## Exercise
Of all the lines below, output only those starting at the one with "The height and width of the screenshot is (353, 868)." and ending at the one with "Given: Open FonePaw's Facebook page icon", both ends included, exactly as written.

::: Supplied data :::

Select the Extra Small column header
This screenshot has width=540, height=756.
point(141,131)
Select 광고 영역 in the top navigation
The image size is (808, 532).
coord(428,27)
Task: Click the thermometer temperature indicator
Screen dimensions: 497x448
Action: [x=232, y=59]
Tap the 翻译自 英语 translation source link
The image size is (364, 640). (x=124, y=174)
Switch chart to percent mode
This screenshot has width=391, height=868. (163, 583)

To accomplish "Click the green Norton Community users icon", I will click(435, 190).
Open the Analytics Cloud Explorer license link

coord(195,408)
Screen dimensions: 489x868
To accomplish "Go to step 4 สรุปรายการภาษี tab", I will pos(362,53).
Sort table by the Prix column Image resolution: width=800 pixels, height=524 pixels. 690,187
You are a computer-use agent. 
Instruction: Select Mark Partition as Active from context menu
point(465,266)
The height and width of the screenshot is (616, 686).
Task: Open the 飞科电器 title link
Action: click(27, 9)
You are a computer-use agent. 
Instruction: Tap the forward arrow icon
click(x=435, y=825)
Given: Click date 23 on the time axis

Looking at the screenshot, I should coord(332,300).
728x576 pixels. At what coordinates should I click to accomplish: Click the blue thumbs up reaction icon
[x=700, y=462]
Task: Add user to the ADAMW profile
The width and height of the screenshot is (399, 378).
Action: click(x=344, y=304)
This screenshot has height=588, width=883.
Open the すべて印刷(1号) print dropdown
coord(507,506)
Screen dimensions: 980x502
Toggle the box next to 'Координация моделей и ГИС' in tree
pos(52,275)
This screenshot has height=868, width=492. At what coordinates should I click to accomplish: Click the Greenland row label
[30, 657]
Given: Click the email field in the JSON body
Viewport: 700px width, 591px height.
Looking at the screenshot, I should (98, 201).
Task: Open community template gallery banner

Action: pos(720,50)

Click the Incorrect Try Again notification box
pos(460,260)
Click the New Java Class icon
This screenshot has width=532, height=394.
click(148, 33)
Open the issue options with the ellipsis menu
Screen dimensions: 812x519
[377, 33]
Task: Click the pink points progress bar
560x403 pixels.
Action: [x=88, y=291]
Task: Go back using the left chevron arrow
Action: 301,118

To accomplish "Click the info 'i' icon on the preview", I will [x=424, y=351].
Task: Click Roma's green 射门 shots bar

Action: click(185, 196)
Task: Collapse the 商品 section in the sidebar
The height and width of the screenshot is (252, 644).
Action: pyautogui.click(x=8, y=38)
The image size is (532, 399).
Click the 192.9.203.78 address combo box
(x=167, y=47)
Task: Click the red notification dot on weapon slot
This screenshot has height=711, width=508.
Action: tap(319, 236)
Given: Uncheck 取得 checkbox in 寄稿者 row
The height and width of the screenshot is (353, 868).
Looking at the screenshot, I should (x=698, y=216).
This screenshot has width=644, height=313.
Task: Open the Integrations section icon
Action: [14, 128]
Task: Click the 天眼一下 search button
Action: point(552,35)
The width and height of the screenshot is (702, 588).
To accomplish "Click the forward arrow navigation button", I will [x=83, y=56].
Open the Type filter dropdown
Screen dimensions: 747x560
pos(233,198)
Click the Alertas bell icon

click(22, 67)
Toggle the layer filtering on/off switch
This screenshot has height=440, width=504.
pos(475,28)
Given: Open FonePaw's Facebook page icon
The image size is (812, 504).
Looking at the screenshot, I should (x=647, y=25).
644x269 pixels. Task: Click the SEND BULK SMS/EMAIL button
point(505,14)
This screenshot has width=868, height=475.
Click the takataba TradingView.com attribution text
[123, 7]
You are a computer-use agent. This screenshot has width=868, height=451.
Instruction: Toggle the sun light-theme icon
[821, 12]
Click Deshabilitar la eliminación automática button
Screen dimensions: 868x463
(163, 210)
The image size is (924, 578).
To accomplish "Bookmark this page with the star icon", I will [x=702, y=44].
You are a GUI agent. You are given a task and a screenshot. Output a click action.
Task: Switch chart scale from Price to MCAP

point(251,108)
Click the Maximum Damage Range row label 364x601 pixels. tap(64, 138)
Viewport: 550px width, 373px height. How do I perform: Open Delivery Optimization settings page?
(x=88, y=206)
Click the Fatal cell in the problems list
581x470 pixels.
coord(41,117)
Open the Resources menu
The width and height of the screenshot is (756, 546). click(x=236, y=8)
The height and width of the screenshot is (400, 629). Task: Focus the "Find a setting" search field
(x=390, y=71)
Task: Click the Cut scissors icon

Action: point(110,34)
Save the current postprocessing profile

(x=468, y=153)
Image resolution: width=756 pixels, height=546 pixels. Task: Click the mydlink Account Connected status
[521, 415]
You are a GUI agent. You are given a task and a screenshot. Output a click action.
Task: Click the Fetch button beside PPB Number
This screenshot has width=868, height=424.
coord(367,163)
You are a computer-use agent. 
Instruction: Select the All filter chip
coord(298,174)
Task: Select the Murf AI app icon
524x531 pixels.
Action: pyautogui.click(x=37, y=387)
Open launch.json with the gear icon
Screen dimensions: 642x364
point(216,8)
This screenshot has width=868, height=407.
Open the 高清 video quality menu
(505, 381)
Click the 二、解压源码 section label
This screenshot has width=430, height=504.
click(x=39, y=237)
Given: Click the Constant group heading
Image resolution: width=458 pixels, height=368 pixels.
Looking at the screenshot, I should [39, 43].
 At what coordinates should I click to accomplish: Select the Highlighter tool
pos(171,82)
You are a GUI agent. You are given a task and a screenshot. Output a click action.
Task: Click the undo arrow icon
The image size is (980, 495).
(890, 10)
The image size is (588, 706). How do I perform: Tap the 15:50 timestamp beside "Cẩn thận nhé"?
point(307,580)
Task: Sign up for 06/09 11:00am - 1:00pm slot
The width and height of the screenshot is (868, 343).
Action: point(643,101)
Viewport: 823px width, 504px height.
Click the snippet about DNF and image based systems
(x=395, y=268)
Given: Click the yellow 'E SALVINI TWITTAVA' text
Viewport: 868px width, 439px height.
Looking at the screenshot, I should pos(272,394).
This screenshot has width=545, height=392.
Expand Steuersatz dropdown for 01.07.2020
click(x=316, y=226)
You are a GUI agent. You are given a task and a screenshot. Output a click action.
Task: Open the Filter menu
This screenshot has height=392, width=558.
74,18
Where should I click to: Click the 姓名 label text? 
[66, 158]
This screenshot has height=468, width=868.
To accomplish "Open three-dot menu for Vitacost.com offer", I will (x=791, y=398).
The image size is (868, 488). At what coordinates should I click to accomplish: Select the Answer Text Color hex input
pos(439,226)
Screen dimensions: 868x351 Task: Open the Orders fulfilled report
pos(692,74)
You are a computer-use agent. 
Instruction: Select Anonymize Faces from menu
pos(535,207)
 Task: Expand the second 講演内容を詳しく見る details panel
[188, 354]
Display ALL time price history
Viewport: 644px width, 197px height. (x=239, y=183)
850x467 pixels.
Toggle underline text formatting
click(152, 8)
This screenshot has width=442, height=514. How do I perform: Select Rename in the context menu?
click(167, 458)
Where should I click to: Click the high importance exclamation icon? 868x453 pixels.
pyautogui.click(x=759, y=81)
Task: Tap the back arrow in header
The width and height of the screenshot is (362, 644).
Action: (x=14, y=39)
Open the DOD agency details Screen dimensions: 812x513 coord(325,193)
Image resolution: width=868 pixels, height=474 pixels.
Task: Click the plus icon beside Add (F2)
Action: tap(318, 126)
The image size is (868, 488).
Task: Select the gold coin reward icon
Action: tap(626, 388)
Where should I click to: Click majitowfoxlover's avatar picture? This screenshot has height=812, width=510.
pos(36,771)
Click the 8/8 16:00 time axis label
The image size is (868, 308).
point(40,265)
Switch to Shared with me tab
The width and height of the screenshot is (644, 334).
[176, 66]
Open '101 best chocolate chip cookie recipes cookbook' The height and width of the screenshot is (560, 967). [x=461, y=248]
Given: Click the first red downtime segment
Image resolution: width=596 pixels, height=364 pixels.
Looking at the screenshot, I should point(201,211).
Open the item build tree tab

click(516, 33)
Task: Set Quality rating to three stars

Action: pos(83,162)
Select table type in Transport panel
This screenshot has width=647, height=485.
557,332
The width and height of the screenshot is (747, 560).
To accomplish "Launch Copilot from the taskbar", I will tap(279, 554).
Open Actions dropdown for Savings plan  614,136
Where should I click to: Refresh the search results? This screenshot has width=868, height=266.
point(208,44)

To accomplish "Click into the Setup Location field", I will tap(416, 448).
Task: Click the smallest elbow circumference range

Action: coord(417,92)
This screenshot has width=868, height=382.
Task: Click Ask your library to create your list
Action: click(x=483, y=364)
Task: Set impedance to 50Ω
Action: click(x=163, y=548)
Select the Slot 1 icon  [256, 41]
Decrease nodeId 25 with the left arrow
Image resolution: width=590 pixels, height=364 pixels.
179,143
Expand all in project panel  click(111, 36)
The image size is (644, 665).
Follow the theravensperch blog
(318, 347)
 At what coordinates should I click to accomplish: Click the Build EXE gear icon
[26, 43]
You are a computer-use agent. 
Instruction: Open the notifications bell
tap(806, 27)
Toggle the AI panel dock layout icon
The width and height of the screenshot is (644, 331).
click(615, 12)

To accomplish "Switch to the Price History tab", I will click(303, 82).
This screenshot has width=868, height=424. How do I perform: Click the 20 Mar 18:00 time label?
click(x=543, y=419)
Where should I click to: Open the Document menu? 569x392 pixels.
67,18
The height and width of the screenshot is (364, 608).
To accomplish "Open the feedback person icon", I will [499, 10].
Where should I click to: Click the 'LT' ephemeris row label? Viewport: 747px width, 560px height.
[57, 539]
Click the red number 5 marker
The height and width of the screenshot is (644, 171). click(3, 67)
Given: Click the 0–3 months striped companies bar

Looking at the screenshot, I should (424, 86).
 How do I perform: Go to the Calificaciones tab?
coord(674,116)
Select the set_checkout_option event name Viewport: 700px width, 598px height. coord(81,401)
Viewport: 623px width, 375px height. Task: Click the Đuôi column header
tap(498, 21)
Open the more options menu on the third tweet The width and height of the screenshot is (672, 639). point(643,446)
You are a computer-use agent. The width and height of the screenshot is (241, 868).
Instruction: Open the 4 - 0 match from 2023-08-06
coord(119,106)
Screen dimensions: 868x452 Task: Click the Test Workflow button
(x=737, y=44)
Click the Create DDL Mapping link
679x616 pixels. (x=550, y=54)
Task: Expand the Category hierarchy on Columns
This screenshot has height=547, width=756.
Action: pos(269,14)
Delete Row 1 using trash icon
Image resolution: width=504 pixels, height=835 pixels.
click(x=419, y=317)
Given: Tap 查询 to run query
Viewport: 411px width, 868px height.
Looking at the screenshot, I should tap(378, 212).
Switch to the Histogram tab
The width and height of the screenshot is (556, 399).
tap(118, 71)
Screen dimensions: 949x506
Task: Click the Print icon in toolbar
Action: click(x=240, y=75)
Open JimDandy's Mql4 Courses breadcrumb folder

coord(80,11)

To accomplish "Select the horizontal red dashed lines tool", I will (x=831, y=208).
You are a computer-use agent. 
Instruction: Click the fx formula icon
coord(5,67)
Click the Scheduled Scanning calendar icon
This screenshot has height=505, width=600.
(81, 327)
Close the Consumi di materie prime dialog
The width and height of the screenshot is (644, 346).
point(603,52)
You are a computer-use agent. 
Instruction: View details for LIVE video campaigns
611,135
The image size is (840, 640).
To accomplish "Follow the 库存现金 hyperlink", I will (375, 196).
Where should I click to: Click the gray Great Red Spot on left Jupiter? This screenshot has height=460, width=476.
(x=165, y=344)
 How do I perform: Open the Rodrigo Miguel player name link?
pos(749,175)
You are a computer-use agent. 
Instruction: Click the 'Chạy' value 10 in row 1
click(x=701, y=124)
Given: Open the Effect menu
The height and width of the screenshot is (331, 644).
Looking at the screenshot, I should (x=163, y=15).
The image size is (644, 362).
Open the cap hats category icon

:::

## Reply to the exercise
The height and width of the screenshot is (353, 868).
Looking at the screenshot, I should (x=698, y=216).
This screenshot has width=644, height=313.
Task: Open the Integrations section icon
Action: [14, 128]
Task: Click the 天眼一下 search button
Action: point(552,35)
The width and height of the screenshot is (702, 588).
To accomplish "Click the forward arrow navigation button", I will [x=83, y=56].
Open the Type filter dropdown
Screen dimensions: 747x560
pos(233,198)
Click the Alertas bell icon

click(22, 67)
Toggle the layer filtering on/off switch
This screenshot has height=440, width=504.
pos(475,28)
Given: Open FonePaw's Facebook page icon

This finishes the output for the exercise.